Text section:

Free Republic
Browse · Search
News/Activism
Topics · Post Article

To: Timesink
THE TAKEOVER: "Danger, guys! Terrorists!"

Perhaps Yossef Gutfreund was at the Games to provide security for his fellow Israelis. Perhaps not. An Israeli government report, commissioned by the Knesset in the aftermath of the massacre, surely settled that question, but the earliest the report would be made public is 2003. In its next-day account of the incident, The New York Times suggested that both Gutfreund, a wrestling referee, and Jacov Springer, a weightlifting judge, doubled as security personnel. "Rubbish," says Gilady, the Israeli IOC member. "Simply not true."

In any case Gutfreund apparently heard the rattling of the door at the threshold of that ground-floor duplex, the apartment the other Israelis called the Big Wheels' Inn because it housed senior members of the delegation. When the door cracked open in the darkness, he could make out the barrels of several weapons. He threw his 290 pounds against the door and shouted a warning: "Danger, guys! Terrorists!" For critical seconds Gutfreund succeeded in staying their entrance, allowing his roommate, weightlifting coach Tuvia Sokolovsky, to shatter a rear window and flee to safety through a backyard garden. But the terrorists, using their rifle barrels to crowbar their way inside, soon had Gutfreund subdued on the floor. Quickly they prized track coach Amitzur Shapira and shooting coach Kehat Shorr from one downstairs bedroom. When Issa opened the door to the other downstairs bedroom, wrestling coach Moshe Weinberg lunged at him with a kitchen knife that had been lying on a bedside table. Issa stumbled to the side, unhurt, while another fedayee fired a round from his Kalashnikov that tore through the side of Weinberg's mouth.

The terrorists pushed their unharmed captives up the stairs of the duplex and overpowered the two occupants of the bedroom there, Springer and fencing coach André Spitzer. Leaving their first group of captives behind, under guard, Tony and five other fedayeen nudged Weinberg -- he was able to walk, holding a scarf to his bleeding mouth -- out onto Connollystrasse and two doors down, where another apartment filled with Israelis issued directly onto the street. There they seized David Berger, a weightlifter from Shaker Heights, Ohio, who had recently immigrated to Israel another weightlifter, Yossef Romano, who was on crutches from an injury suffered in competition; and wrestlers Eliezer Halfin, Mark Slavin and Gad Tsabari. Most had heard the shot that wounded Weinberg, and, curious, left their rooms, only to walk into captivity. The fedayeen led their five new hostages the few steps back to join the others.

The stairwell by that first apartment led up to other lodgings, but also down to a parking garage. As soon as the group had reentered the foyer, Tsabari made a dash down the stairs and into the garage, where he zigged and zagged, taking cover behind concrete support posts as a Palestinian shot after him. Weinberg tried to take advantage of the chaos. He tackled one of the fedayeen, knocking his gun free -- whereupon another terrorist gave up on Tsabari, who escaped, and finished Weinberg off.

The commandos herded their captives to the second floor of that first duplex apartment. Romano, a Libyan-born weightlifter and veteran of the Six Day War, gimped along, but here he threw down his crutches and grabbed a Kalashnikov from one of the terrorists. Another fedayee shot him dead. For the next 17 hours the pulpy corpse of their countryman would keep the Israelis company.

Provided data:
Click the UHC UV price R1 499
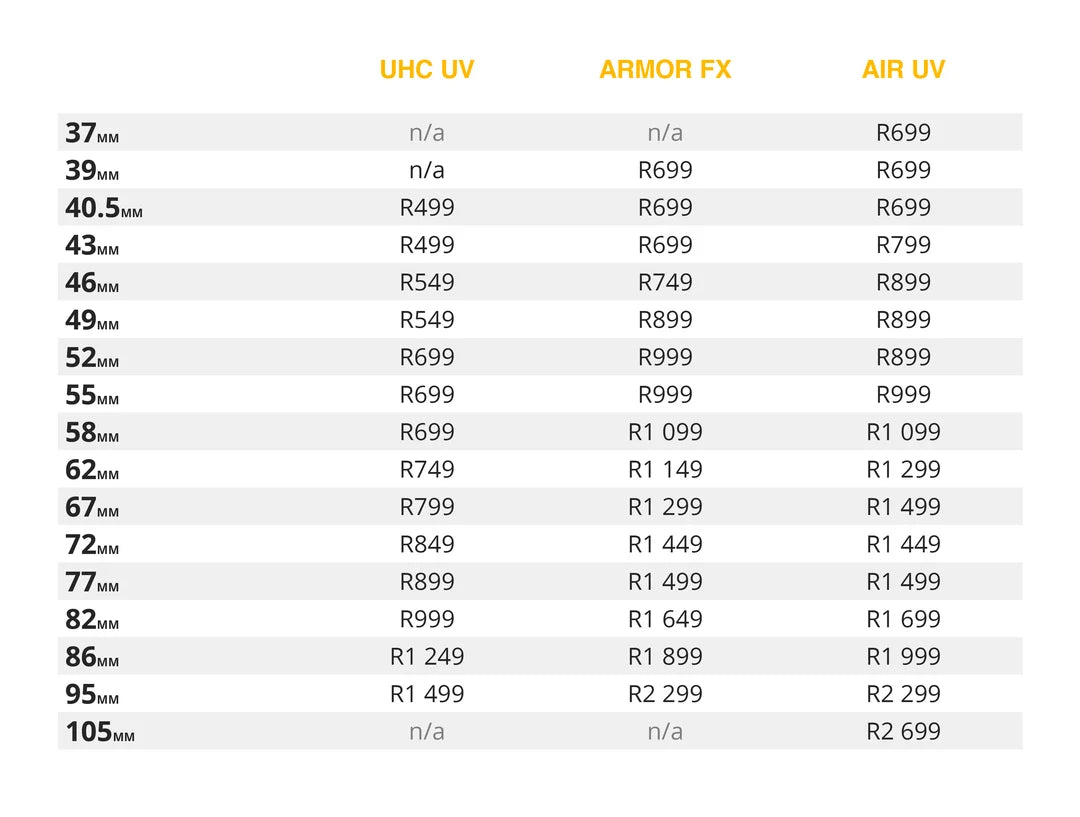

* * *

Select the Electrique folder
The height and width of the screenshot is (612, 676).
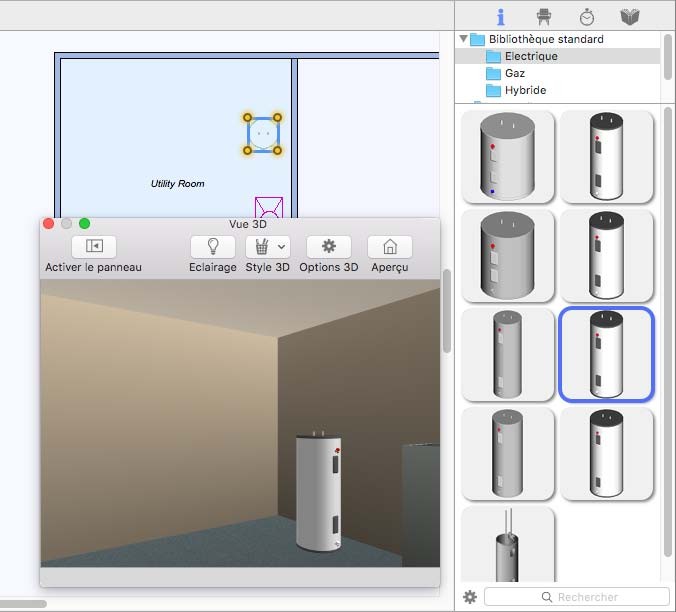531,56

Exercise task: From the takeover account, reproduce the stretch from "The stairwell by" through "finished Weinberg off.".

Solution for this task:
The stairwell by that first apartment led up to other lodgings, but also down to a parking garage. As soon as the group had reentered the foyer, Tsabari made a dash down the stairs and into the garage, where he zigged and zagged, taking cover behind concrete support posts as a Palestinian shot after him. Weinberg tried to take advantage of the chaos. He tackled one of the fedayeen, knocking his gun free -- whereupon another terrorist gave up on Tsabari, who escaped, and finished Weinberg off.